Bayesian Hodges-Lehmann tests for statistical equivalence differ in their sensitivity to the prior modeling, power, and the associated type I error rates. The relationship between type I error rates, power and sample sizes for existing Bayesian equivalence tests is identified in the two-sample setting. Results allow to determine the equivalence region based on the new method by incorporating such objective criteria. Importantly, results show that not only can prior selection influence the type I error rate and power, but the relationship is even reverse for the Bayes factor and ROPE based equivalence tests.
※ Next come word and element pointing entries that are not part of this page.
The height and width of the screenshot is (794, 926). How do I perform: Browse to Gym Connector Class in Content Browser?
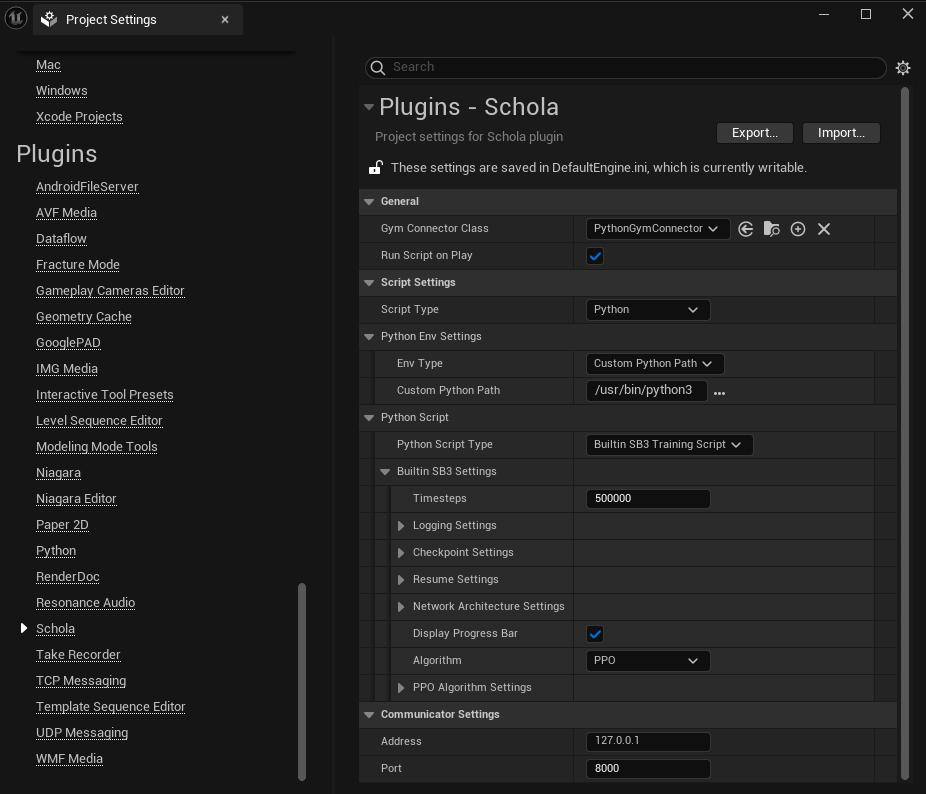click(772, 229)
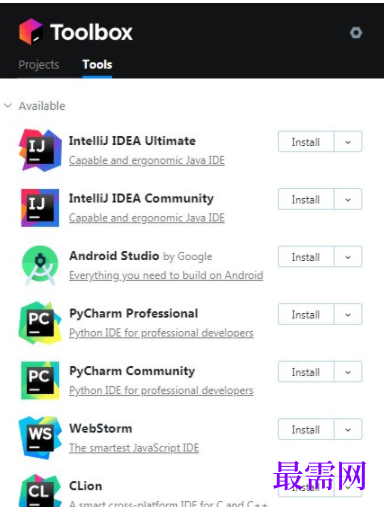The width and height of the screenshot is (385, 507).
Task: Click the CLion logo icon
Action: [x=40, y=491]
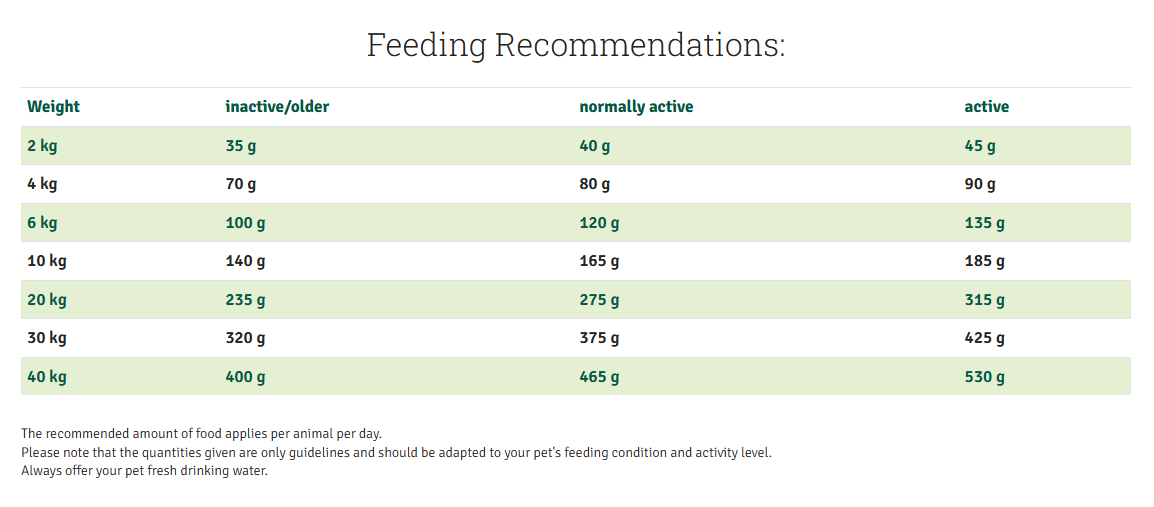
Task: Select the Weight column header
Action: [x=54, y=107]
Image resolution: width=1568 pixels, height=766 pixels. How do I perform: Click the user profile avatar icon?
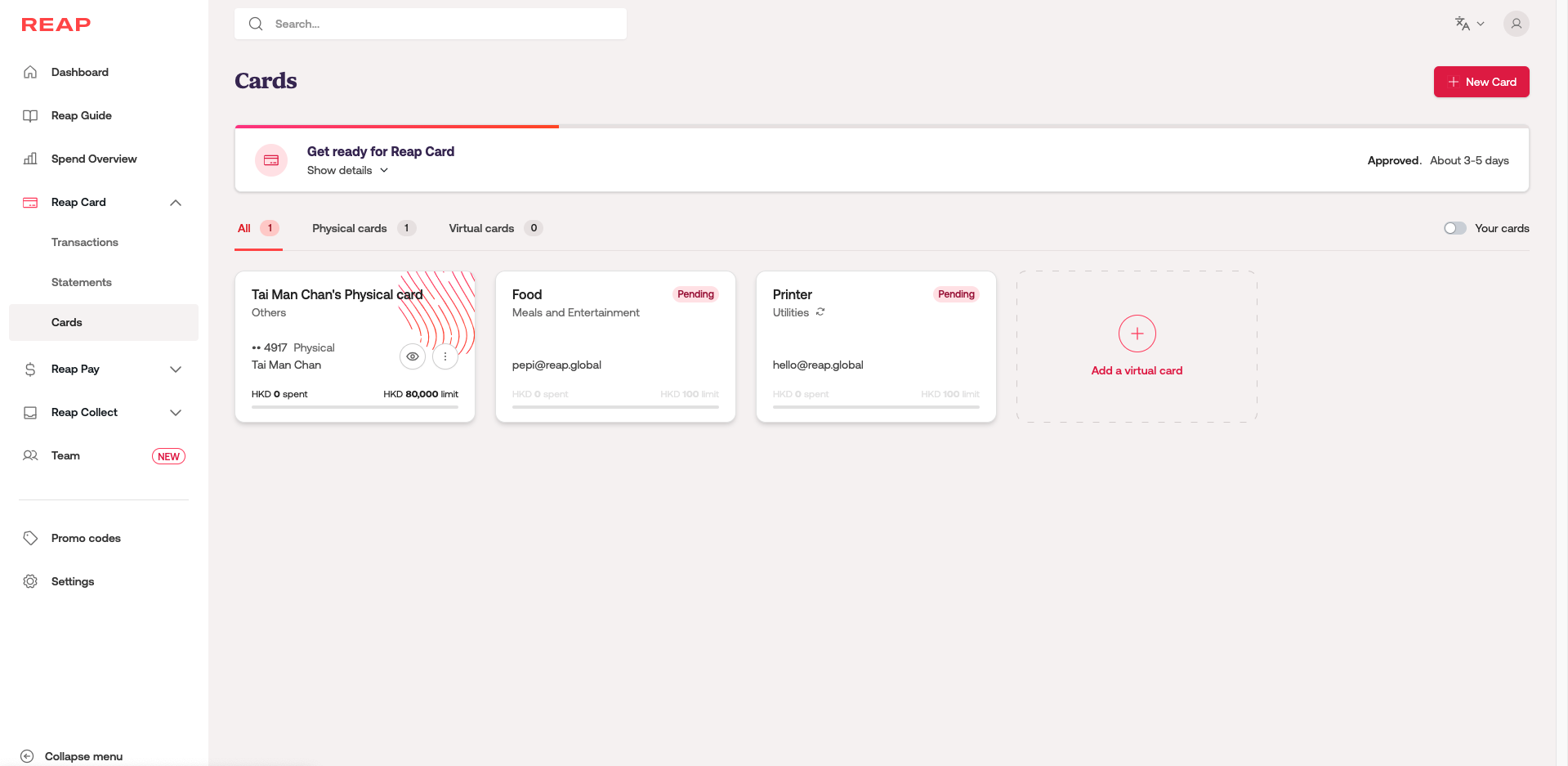(x=1516, y=24)
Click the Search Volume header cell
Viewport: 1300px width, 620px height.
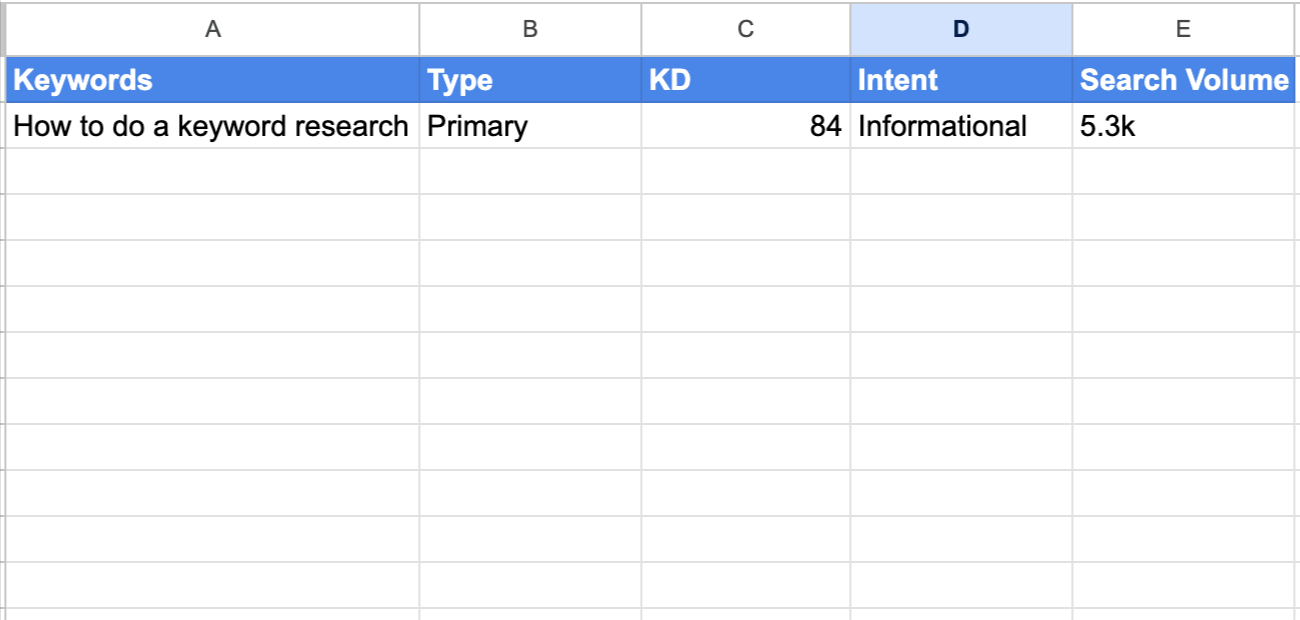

Based on the results, researchers can select between the existing Bayesian Hodges-Lehmann tests for statistical equivalence and determine the equivalence region based on objective criteria, thus improving the reproducibility of biomedical research.
零假设显著性检验(NHST)是生物医学科学中最常用的方法之一。然而,NHST 和 p 值的问题已经被广泛讨论,并且已经提出了各种贝叶斯替代方法。一些建议侧重于等效性检验,旨在检验区间假设而不是精确假设。区间假设包括参数值的小范围,而不是单个零值,这个想法可以追溯到霍奇斯和莱曼。由于研究人员总是可以预期观察到一些(尽管通常微不足道)的效应大小,因此区间假设更适合生物医学研究。然而,等效区域(区间边界)的选择通常看起来是任意的,并且存在几种贝叶斯等效性检验方法。
提出了一种新的方法,如何根据 I 型错误率和功效等客观标准来确定贝叶斯等效检验的等效区域。讨论了双样本设置中现有的贝叶斯等效检验方法,重点是贝叶斯因子和实际等效区域(ROPE)。一项模拟研究得出了在双样本设置中使用新方法的必要结果,这是生物医学研究中最常进行的程序之一。
贝叶斯霍奇斯-莱曼统计等效性检验在对先验建模、功效和相关 I 型错误率的敏感性方面有所不同。在双样本设置中确定了现有的贝叶斯等效检验的 I 型错误率、功效和样本大小之间的关系。结果允许根据新方法确定等效区域,方法是纳入这些客观标准。重要的是,结果表明,不仅可以通过先验选择来影响 I 型错误率和功效,而且对于基于贝叶斯因子和 ROPE 的等效性检验,这种关系甚至是相反的。
根据结果,研究人员可以在现有的贝叶斯霍奇斯-莱曼统计等效性检验之间进行选择,并根据客观标准确定等效区域,从而提高生物医学研究的可重复性。